Cependant, pandémie oblige et le début de l’année 2021 n’est pas propice au voyage physique. L’intention de travailler sur un territoire étranger et précisément sur Las Vegas n’en demeure pas moins présente. Figure de proue du postmodernisme, elle est devenue un élément incontournable de la culture américaine de la fin du XXème siècle et nombreux sont les auteurs et réalisateurs à avoir posé leur regard sur la ville qui ne s’éteint jamais. En débutant notre analyse, nous nous sommes rendu compte que Las Vegas était un monde en elle-même, chargée d’un imaginaire très fort qu’il nous fallait décortiquer fragment par fragment. S’il est un peu prétentieux de parler de mythes pour une ville qui n’aime pas se prendre au sérieux, nous parlerons ici d’images pour définir les entités qui façonnent le monde de Las Vegas. Largement véhiculée au cinéma, dans la littérature ou encore la photographie, Las Vegas fait partie de ces villes que l’on peut s’approprier sans y être allé grâce à ses images très fortes qu’elle a su projeter dans le monde entier. Ces images sont donc devenus des clés d’entrées afin d’appréhender cette création d’individus résolument modernes.
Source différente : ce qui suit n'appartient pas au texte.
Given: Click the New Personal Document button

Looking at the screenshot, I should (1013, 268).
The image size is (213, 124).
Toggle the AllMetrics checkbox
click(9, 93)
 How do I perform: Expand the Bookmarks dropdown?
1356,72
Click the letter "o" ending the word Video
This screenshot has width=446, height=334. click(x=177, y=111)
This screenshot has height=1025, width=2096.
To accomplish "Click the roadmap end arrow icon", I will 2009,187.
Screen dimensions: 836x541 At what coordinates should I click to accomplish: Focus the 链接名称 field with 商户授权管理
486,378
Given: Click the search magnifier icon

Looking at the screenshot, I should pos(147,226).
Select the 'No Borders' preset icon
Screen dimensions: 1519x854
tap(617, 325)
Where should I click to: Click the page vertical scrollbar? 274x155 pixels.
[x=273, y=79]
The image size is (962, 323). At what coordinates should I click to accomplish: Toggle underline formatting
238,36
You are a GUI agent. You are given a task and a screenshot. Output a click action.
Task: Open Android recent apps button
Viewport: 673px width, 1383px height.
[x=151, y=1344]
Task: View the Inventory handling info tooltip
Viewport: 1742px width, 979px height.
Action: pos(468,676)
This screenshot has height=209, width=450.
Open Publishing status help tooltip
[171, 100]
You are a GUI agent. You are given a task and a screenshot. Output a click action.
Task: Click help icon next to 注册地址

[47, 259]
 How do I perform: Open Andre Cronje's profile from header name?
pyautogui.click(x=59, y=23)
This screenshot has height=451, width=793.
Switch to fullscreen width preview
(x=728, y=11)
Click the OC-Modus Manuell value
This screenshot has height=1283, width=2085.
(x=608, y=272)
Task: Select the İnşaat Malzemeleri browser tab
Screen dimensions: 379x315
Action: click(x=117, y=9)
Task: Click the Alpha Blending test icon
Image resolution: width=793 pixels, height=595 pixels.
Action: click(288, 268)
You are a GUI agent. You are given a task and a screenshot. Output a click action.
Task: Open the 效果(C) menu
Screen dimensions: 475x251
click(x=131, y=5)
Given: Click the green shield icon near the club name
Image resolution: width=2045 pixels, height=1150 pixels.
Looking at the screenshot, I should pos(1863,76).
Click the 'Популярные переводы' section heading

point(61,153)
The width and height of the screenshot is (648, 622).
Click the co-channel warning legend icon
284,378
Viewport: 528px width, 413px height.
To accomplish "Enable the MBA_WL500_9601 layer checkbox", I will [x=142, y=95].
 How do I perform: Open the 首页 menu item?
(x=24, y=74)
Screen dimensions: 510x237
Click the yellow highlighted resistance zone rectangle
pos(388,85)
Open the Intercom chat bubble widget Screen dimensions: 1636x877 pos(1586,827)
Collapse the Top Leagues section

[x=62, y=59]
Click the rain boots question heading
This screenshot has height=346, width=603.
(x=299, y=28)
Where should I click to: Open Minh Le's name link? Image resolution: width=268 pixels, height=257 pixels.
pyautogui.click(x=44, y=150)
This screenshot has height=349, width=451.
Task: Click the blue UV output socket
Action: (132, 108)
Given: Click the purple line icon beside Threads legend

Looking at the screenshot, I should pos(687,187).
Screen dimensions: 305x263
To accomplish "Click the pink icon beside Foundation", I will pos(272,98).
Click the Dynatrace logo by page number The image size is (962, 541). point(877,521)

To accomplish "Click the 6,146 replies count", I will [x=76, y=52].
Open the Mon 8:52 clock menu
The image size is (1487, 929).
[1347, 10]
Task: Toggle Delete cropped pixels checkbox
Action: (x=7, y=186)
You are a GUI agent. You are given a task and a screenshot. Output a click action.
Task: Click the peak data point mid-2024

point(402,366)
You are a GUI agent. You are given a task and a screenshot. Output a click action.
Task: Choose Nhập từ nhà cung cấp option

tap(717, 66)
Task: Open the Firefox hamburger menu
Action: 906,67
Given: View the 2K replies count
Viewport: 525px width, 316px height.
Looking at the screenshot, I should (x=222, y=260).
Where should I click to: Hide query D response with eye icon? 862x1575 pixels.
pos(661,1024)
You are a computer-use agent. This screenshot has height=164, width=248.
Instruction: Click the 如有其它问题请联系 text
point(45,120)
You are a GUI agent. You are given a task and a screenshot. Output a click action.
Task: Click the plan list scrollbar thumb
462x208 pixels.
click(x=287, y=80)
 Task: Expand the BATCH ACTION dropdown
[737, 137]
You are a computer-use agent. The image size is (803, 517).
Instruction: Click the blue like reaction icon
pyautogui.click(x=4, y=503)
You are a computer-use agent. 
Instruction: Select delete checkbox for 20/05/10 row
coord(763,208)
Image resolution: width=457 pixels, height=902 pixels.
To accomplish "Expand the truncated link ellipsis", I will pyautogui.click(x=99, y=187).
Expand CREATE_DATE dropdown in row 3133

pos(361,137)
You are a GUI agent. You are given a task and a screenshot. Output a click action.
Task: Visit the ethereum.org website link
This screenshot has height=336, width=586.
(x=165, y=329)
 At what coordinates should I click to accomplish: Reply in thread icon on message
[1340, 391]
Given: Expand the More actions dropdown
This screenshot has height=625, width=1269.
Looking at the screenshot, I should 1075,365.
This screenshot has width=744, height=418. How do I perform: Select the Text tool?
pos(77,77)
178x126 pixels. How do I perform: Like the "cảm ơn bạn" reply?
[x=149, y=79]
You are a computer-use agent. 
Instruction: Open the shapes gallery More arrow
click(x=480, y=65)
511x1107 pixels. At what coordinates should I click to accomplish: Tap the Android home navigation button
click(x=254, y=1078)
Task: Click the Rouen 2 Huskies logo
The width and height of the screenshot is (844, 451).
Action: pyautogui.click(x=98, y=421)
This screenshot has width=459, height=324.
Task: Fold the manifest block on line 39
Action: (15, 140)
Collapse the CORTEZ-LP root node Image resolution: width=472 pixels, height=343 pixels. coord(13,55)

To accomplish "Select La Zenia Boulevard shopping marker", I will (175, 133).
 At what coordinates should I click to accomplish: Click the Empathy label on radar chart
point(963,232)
Partant de cette posture d’un monde liberticide à venir, il devient intéressant de questionner le patrimoine hyper moderne de Las Vegas pour réfléchir à des lieux de délivrance, des lieux dans lesquels l’Homme peut venir relaxer sa frustration d’Homo-Ecologicus. Des lieux de respiration brute voués à la création d’ambiances enivrantes, sensationnelles et libératrices. Des lieux qui viennent questionner notre rapport au fantasme dans des villes de plus en plus “smart”.

Le Vegasrama se propose comme l’un de ces lieux, un lieu d’expérience : celui d’un retour à une forme d’exubérance dans un cadre culturel et mémoriel. La ville écologique ne laissant plus de place à l’instantané où au fantasme, ce lieu est l’occasion de commémorer une époque passée faite de flashs et d’images.

Parce que cela peut paraître contraire aux ambitions écologiques actuelles de construire un tel édifice qui semblerait à première vu singer Las Vegas, ce musée légitime sa présence dans la ville de demain en s’impliquant dans un processus de recherche d’une sobriété écologique : le recyclage. Pour ce faire, il s’articule autour d’un procédé constructif simple :  celui du gabion, un cube grillagé de 1m de côté dans lequel peuvent être déposés des gravats de matériaux. Rempli de déchets inertes issus de la construction comme des gravats de béton ou des terres excavées, le gabion se manifeste comme une brique sans liant que l’on peut venir agencer d’une manière très archaïque.